O que se pede => Cite na íntegra, sem mudar uma palavra, o trecho sobre as falácias de apelo à multidão e de apelo ao medo.

Apelo à multidão: A questão essencial aqui é que quantidade não é critério da verdade. O que esse tipo de falácia faz é desviar a atenção do tema tratado para um outro, aparentemente importante, mas que é um tópico à parte. O fato de tantas pessoas acreditarem em algo não significa que seja verdade. Por exemplo, há poucos séculos, acreditava-se que o oceano era repleto de monstros que inviabilizariam viagens transatlânticas, e hoje podemos viajar em cruzeiros ao redor do mundo com uma boa margem de segurança. Em religião, especificamente, é algo ainda pior: se dez milhões acreditam numa coisa, uns 300 milhões acreditam em outra bastante diferente; e mesmo a religião mais significativa numericamente não tem uma vantagem tão grande, pois a soma das outras é ainda superior ao número de fiéis dela. Existem formas mais inteligentes e honestas de se buscar o consenso do interlocutor e da audiência. Exemplos:

"Dez milhões de pessoas não podem estar erradas. Junte-se à nossa igreja você também."
"Você não acha que se uma religião cresce tanto em tão pouco tempo é porque Deus está com ela?"

Apelo ao medo: Quando alguém usa esse tipo de argumentação, está na realidade dizendo que, se uma ideia ou concepção nos assusta, então é melhor crer que ela é verdade, mesmo que não haja uma razão lógica para demonstrá-la. É fácil mostrar o absurdo disso, bastando mudar o motivo do medo:

"Eu acredito que o bicho-papão mora no armário, você não acredita. Se eu estiver errado, não terei perdido nada. Mas já parou para pensar que, se eu estiver certo e você errado, ele pode devorar você?"

Material de origem =>
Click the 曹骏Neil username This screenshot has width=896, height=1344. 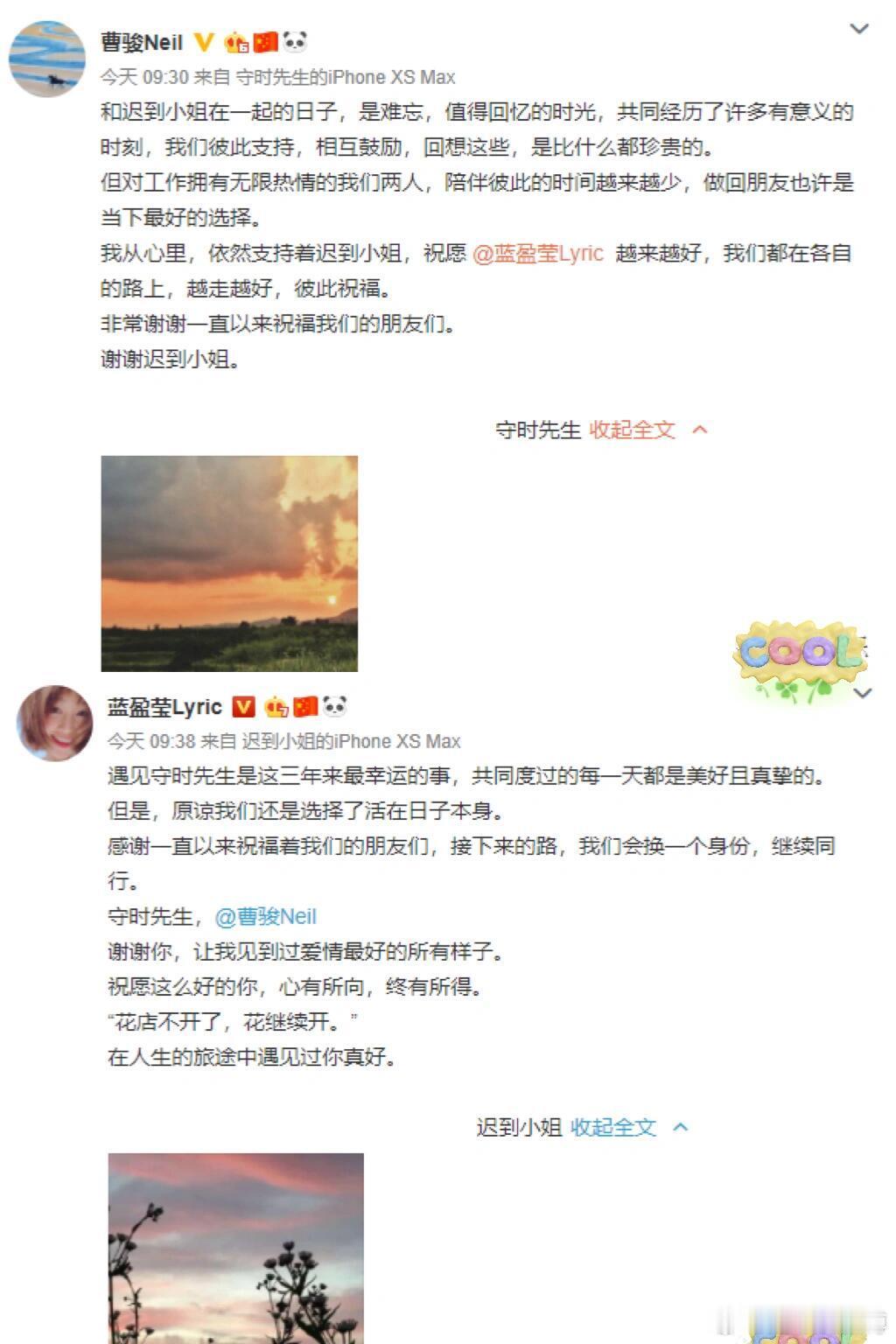pos(142,42)
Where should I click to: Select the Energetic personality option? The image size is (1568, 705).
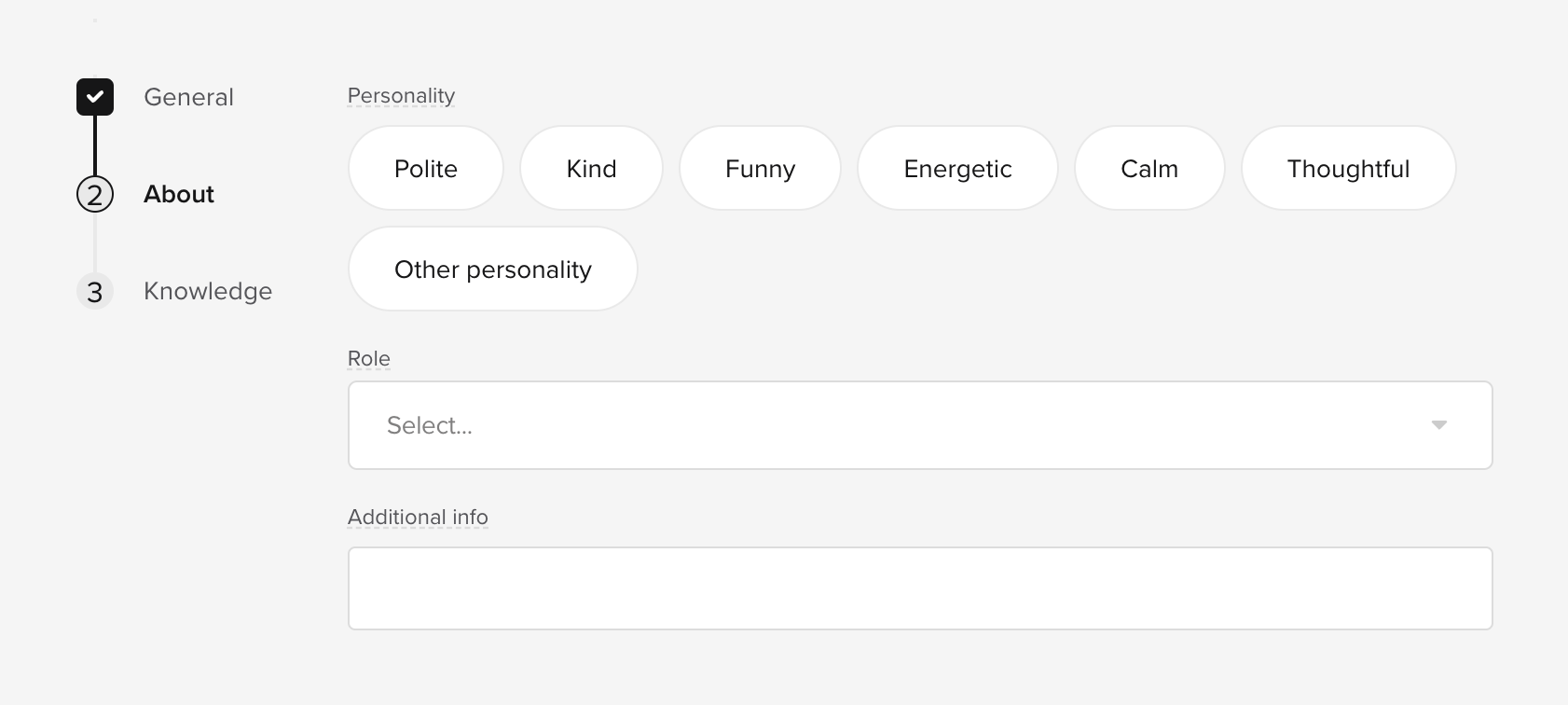click(957, 169)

Resultado final =>
Apelo à multidão: A questão essencial aqui é que quantidade não é critério da verdade. O que esse tipo de falácia faz é desviar a atenção do tema tratado para um outro, aparentemente importante, mas que é um tópico à parte. O fato de tantas pessoas acreditarem em algo não significa que seja verdade. Por exemplo, há poucos séculos, acreditava-se que o oceano era repleto de monstros que inviabilizariam viagens transatlânticas, e hoje podemos viajar em cruzeiros ao redor do mundo com uma boa margem de segurança. Em religião, especificamente, é algo ainda pior: se dez milhões acreditam numa coisa, uns 300 milhões acreditam em outra bastante diferente; e mesmo a religião mais significativa numericamente não tem uma vantagem tão grande, pois a soma das outras é ainda superior ao número de fiéis dela. Existem formas mais inteligentes e honestas de se buscar o consenso do interlocutor e da audiência. Exemplos:

"Dez milhões de pessoas não podem estar erradas. Junte-se à nossa igreja você também."
"Você não acha que se uma religião cresce tanto em tão pouco tempo é porque Deus está com ela?"

Apelo ao medo: Quando alguém usa esse tipo de argumentação, está na realidade dizendo que, se uma ideia ou concepção nos assusta, então é melhor crer que ela é verdade, mesmo que não haja uma razão lógica para demonstrá-la. É fácil mostrar o absurdo disso, bastando mudar o motivo do medo:

"Eu acredito que o bicho-papão mora no armário, você não acredita. Se eu estiver errado, não terei perdido nada. Mas já parou para pensar que, se eu estiver certo e você errado, ele pode devorar você?"